MONTANA, Nov 15 (Neo Natura) - The Governor of Montana is calling for vast tracks of land to be strip-mined for coal as the only way of reducing America's dependence on foreign oil.
As high petrol prices, the shutdown of BP's Prudhoe Bay oilfield, and conflict in the Middle East dominate the headlines, Brian Schweitzer is the latest politician to risk the wrath of the environmental lobby by pressing for greater use of coal.
The black rock currently accounts for more than half of America's electricity production and the industry has been quietly making a resurgence. With oil prices stubbornly above $70 a barrel, coal is again an economically viable resource.

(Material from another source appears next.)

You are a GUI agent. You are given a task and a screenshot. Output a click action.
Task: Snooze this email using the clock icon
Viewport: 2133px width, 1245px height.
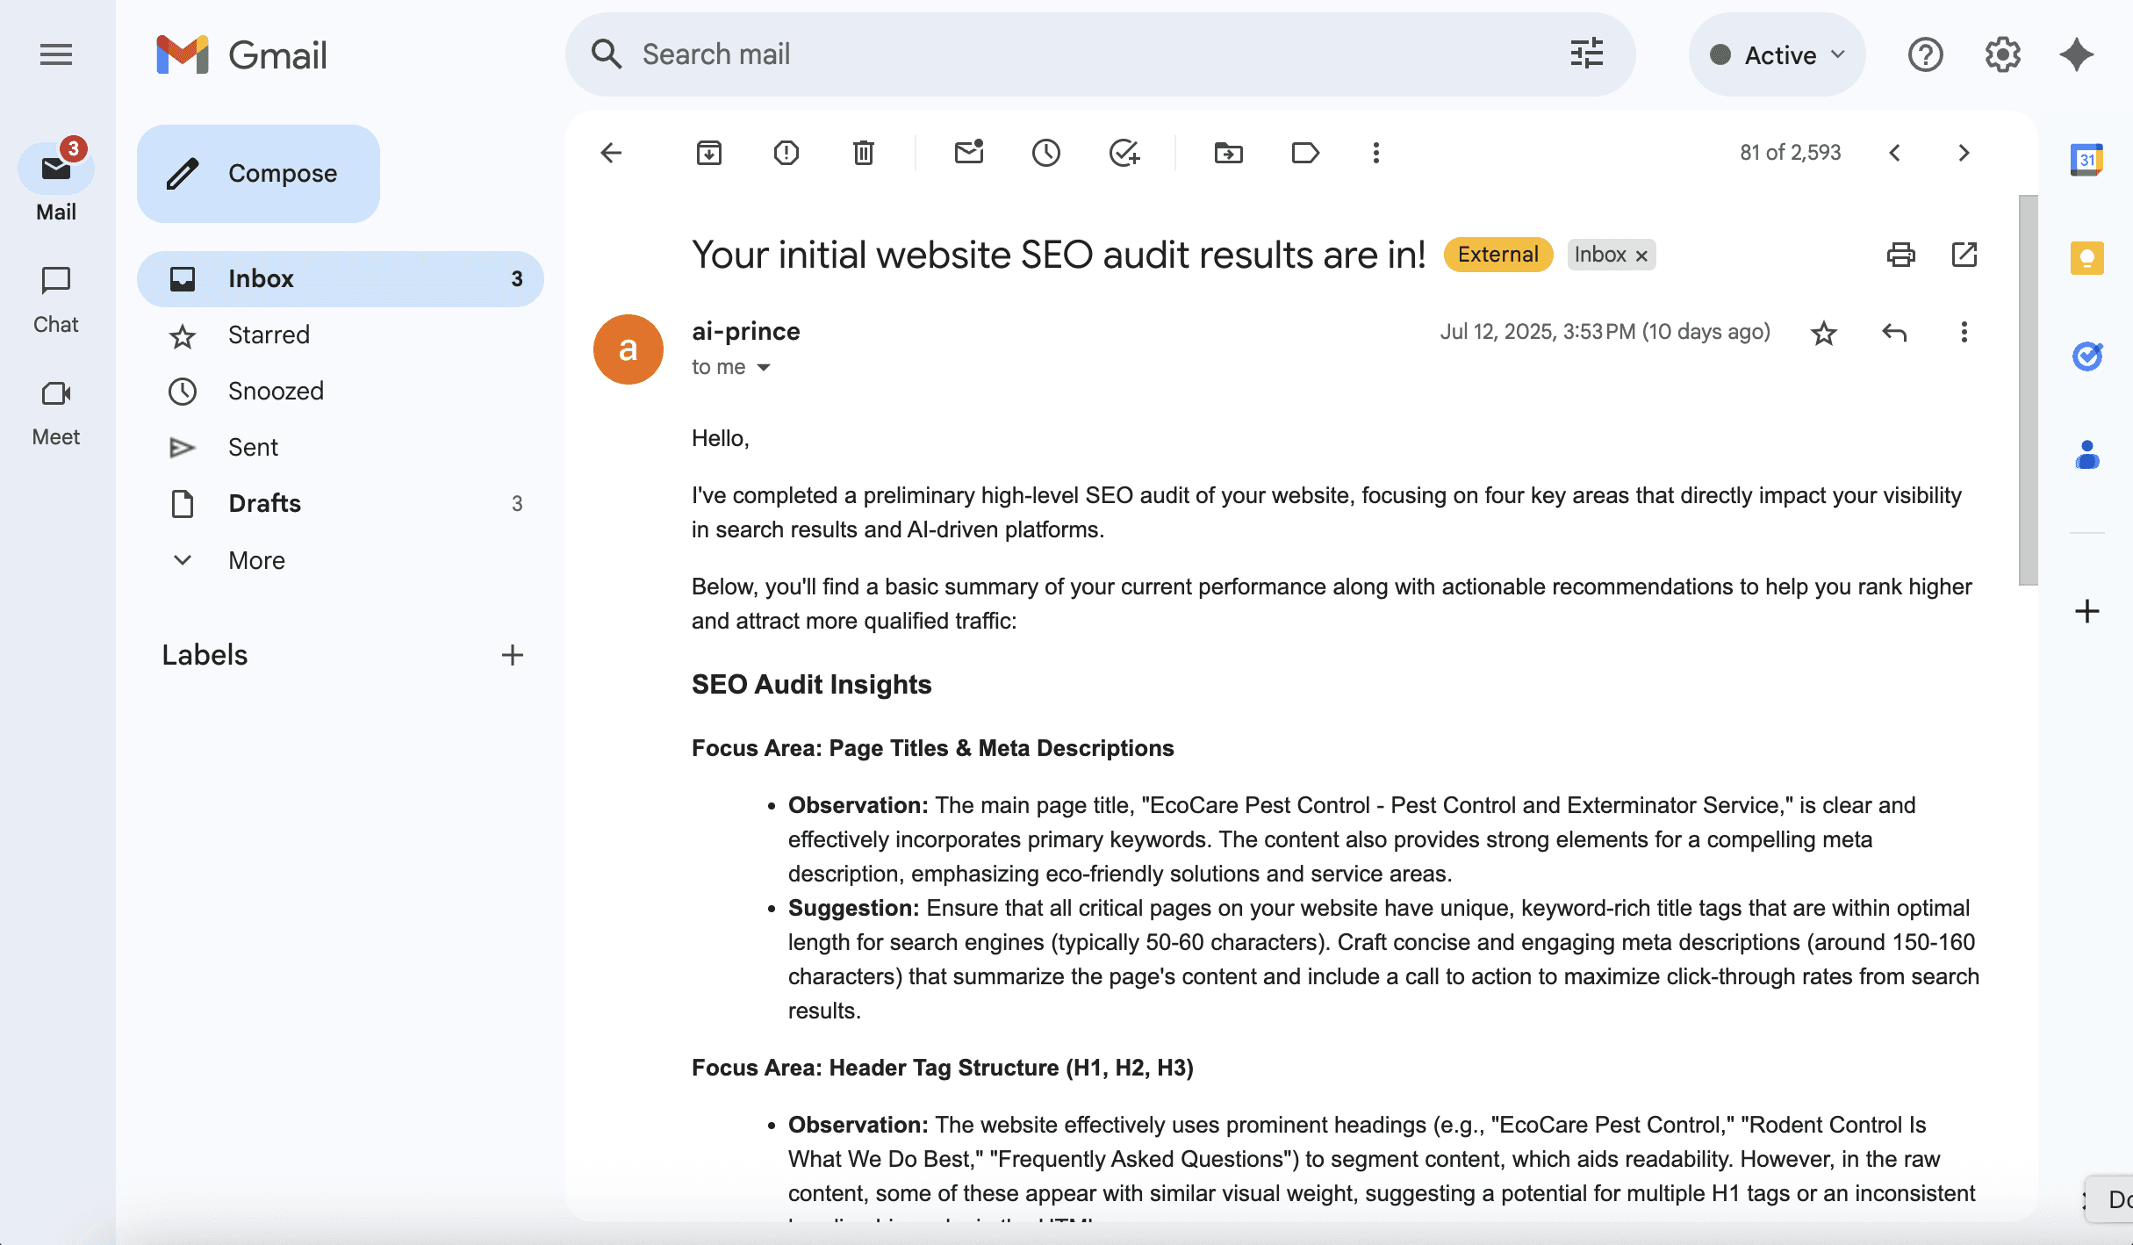[1045, 153]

Mines numbered more than 9,000 in 1923, a figure that dwindled to just 1,300 two years ago, but is climbing once again. The US is the Saudi Arabia of coal with more than 25pc of the world's recoverable reserves - about 270bn tons or enough to provide all the energy demands in the US for at least 200 years at current rates.
New technology is making that coal easier and cleaner to process. The US National Mining Association is particularly excited about two developments that could make coal as popular as it was when it drove the furnaces of the Industrial Revolution.
Last month, four sites were shortlisted as the potential home of the FutureGen project, a government-sponsored plan that hopes to create the ultimate energy source of "clean coal". The putative plant will create zero carbon dioxide emissions and turn every bit of energy and emissions into some useful byproduct.Operators are confident that technology will soon create the ability to turn coal into an easily transportable liquid that could then be transformed into petrol and jet fuel. The NMA is already talking to heavy jet fuel users such as the airlines and the US military. Although the start-up costs are massive - $1bn to build a coal-to-liquid plant - the NMA says the cost of production is cheaper than using oil once a barrel of crude rises above $45 a barrel.
But doubters see strip-mining, where acres of land are transformed into moonscapes to reach the coal beneath, as detrimental to the environment.
"In effect, America's vast reserve of coal is like a giant anchor slowing down the nation's transition to new sources of energy," said Jeff Goodell in his book Big Coal: The Dirty Secret Behind America's Energy Future.